#### [WHAT YOU ARE ASKED TO DO]
Both the line below containing "The width and height of the screenshot is (1395, 481)." and the line containing "The image size is (1069, 601).", along with every line between them, should be repeated exactly; no other line belongs in the answer.

[Stored items]
+===+
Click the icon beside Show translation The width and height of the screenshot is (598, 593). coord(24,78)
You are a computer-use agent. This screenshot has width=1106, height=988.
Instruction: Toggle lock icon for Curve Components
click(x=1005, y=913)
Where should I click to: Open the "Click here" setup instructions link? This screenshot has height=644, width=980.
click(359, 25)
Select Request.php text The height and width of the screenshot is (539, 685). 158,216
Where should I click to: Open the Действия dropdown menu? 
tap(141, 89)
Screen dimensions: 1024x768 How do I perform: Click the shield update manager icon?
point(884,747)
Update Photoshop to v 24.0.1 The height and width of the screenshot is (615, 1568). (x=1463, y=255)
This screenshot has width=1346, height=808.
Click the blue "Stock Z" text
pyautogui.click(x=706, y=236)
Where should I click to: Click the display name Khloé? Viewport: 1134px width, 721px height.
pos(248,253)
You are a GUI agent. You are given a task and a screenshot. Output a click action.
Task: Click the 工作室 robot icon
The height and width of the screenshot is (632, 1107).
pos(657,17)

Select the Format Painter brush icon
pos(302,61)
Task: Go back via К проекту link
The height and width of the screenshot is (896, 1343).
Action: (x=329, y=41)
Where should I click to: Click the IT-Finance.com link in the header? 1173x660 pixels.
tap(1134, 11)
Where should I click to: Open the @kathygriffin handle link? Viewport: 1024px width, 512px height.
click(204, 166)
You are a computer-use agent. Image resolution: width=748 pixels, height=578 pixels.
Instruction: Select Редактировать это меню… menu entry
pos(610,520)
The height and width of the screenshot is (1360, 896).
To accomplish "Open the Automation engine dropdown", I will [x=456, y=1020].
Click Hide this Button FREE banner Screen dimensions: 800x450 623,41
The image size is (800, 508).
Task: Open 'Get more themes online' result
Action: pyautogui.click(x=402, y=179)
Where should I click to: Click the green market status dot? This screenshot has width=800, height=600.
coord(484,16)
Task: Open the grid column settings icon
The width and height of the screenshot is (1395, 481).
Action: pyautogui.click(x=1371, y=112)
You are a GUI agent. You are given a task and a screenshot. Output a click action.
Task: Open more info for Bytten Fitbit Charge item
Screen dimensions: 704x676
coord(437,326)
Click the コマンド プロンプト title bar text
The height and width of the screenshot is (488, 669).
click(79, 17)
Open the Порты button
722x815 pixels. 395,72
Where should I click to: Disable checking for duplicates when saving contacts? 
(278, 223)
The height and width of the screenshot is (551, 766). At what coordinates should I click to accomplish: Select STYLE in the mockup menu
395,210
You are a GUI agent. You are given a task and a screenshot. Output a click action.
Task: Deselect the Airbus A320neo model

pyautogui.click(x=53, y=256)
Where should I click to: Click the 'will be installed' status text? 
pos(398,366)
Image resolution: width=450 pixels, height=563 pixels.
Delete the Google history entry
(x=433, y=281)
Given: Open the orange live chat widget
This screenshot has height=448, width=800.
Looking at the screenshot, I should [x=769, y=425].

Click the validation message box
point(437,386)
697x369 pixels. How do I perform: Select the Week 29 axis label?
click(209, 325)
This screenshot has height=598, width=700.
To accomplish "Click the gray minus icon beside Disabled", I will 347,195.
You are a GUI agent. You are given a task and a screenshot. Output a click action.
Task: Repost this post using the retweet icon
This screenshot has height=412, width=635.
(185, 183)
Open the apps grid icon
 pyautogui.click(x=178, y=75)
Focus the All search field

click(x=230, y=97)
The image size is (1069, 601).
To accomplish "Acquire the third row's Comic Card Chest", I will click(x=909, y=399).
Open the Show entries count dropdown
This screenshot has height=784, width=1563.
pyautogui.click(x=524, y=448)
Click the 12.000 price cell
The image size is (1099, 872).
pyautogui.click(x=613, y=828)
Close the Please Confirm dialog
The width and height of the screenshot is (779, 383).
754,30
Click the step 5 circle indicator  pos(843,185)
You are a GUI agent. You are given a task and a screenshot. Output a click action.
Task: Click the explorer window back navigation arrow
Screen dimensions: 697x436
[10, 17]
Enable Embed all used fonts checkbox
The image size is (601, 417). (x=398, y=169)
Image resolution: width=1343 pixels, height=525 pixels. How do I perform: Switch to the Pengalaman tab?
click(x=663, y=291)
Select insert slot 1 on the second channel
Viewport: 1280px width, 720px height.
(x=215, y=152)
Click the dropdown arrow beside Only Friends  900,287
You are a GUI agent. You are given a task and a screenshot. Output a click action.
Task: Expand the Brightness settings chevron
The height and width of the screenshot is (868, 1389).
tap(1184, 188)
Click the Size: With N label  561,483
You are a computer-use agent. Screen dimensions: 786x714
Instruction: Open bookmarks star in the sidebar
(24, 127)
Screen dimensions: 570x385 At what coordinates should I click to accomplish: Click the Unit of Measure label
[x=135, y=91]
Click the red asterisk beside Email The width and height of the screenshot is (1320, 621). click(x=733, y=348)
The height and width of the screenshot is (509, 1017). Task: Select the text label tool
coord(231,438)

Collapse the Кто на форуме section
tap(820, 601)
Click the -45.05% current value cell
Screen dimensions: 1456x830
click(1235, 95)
+===+
#### [RESULT]
The width and height of the screenshot is (1395, 481).
Action: pyautogui.click(x=1371, y=112)
You are a GUI agent. You are given a task and a screenshot. Output a click action.
Task: Open more info for Bytten Fitbit Charge item
Screen dimensions: 704x676
coord(437,326)
Click the コマンド プロンプト title bar text
The height and width of the screenshot is (488, 669).
click(79, 17)
Open the Порты button
722x815 pixels. 395,72
Where should I click to: Disable checking for duplicates when saving contacts? 
(278, 223)
The height and width of the screenshot is (551, 766). At what coordinates should I click to accomplish: Select STYLE in the mockup menu
395,210
You are a GUI agent. You are given a task and a screenshot. Output a click action.
Task: Deselect the Airbus A320neo model

pyautogui.click(x=53, y=256)
Where should I click to: Click the 'will be installed' status text? 
pos(398,366)
Image resolution: width=450 pixels, height=563 pixels.
Delete the Google history entry
(x=433, y=281)
Given: Open the orange live chat widget
This screenshot has height=448, width=800.
Looking at the screenshot, I should [x=769, y=425].

Click the validation message box
point(437,386)
697x369 pixels. How do I perform: Select the Week 29 axis label?
click(209, 325)
This screenshot has height=598, width=700.
To accomplish "Click the gray minus icon beside Disabled", I will 347,195.
You are a GUI agent. You are given a task and a screenshot. Output a click action.
Task: Repost this post using the retweet icon
This screenshot has height=412, width=635.
(185, 183)
Open the apps grid icon
 pyautogui.click(x=178, y=75)
Focus the All search field

click(x=230, y=97)
The image size is (1069, 601).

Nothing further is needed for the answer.